Eventi,  Gastronomia

Il gusto di Montecalvo in scena

Raffaele Beato

Lia Ferretti

[Ed. 00/00/0000] Una folta delegazione dell’Enohobby, club di Napoli, ha accettato l’invito dell’Amministazione comunale di Montecalvo Irpino che ha organizzato “La giornata del Gusto Montecalvese”: prodotti tipici del territorio e vini di antiche vigne. Una rarità.
La delegazione, composta dai più apprezzati opinion leaders regionali, è stata capitanata da Lia Ferretti, notissima imprenditrice e autore di numerose pubblicazioni enogastronomiche.
La tappa montecalvese si scrive nel quadro delle iniziative di promo-valorizzazione del territorio appenninico realizzate dall’ Osservatorio dell’Appennino Meridionale e ha trovato nell’assessore comunale Nicola Serafino un attento anfitrione.
Molteplici gli interessi sollecitati lungo il dispiegarsi della visita.

== Dati archiviati ==
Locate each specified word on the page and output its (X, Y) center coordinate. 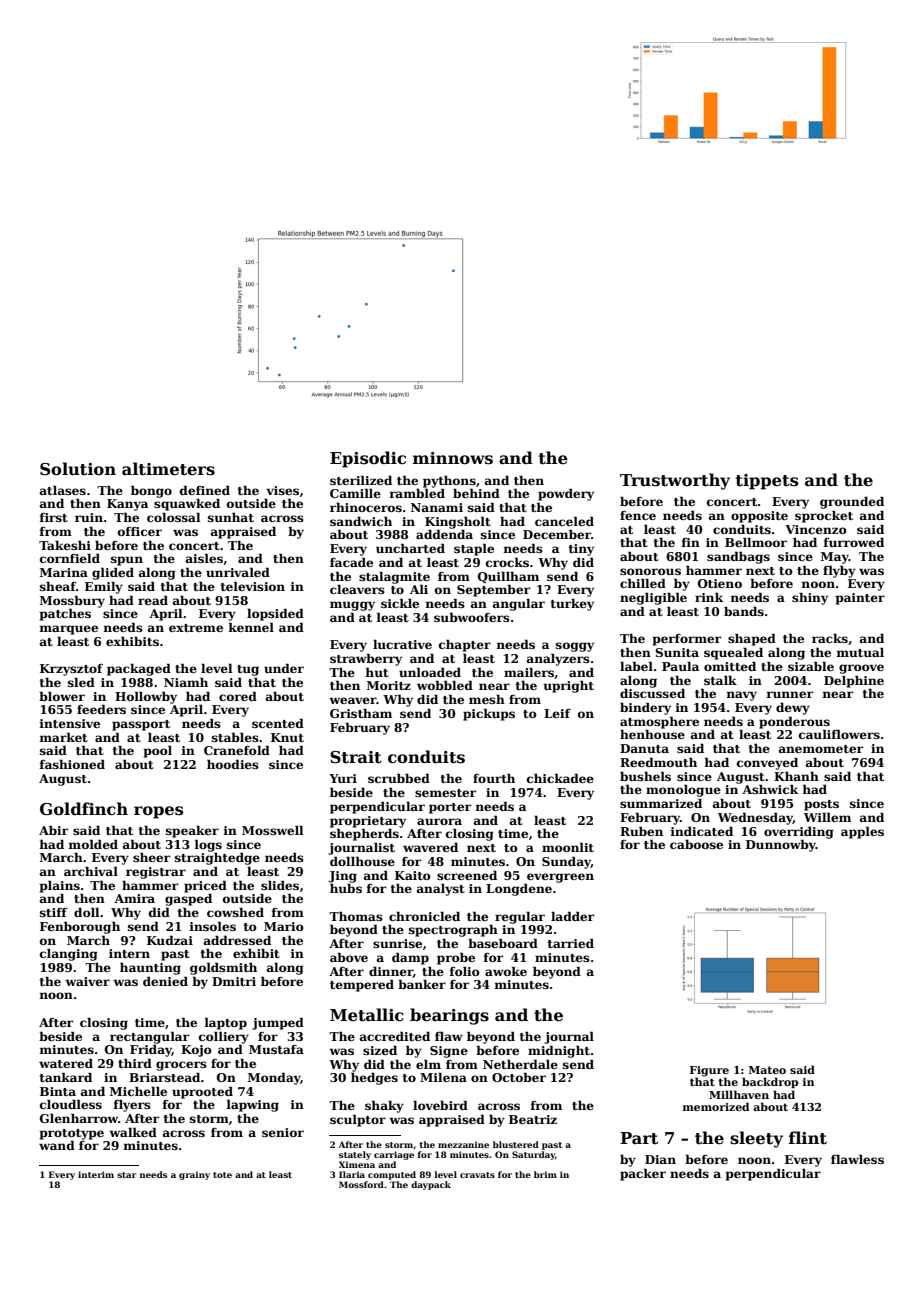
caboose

== Attività da svolgere ==
a. Ricopia dal testo su Montecalvo il brano da "Eventi,  Gastronomia" a "vigne. Una rarità.".
b. Riprendi, per favore, il testo su Montecalvo e continualo a partire dall'ultima frase.
L'elenco non serve per svolgere le attività.

== Risposte alle attività ==
a.
Eventi,  Gastronomia

Il gusto di Montecalvo in scena

Raffaele Beato

Lia Ferretti

[Ed. 00/00/0000] Una folta delegazione dell’Enohobby, club di Napoli, ha accettato l’invito dell’Amministazione comunale di Montecalvo Irpino che ha organizzato “La giornata del Gusto Montecalvese”: prodotti tipici del territorio e vini di antiche vigne. Una rarità.

b.
Non ultimo quello legato alle suggestive leggende delle “Janare”, arcaiche fattucchiere che prediligevano Montecalvo per organizzare voli stregati verso Benevento, dove accendevano fuochi per danze tarantolate intorno al noce. Memorie costruite come quelle degli “scazzamariegli”, cugini dei monacielli napoletani, un po dispettosi, alle volte benevoli e protettivi. Le pietre del tappeto medievale custodiscono credenze e formule magiche per imporre malanni, far diventare storpi e impazzire d’amore: non c’è nulla da spendere, basta una creanza alla vecchina sull’uscio della casa di tufo: un po d’olio, un quartino di “turchinese” locale, “tredici Ave Maria”.
Poi prevalgono i campi verdi di rugiada, i monti che a Montecalvo custodiscono boschi di leccio e castagno, di betulla e di faggio.
Qui pascolano le mandrie per dare latte profumato di erbaggi che costituiscono l’anima del caciocavallo podolico, delle caciotte e delle sapidissime stracciate da gustare sul Fiano di Irpinia.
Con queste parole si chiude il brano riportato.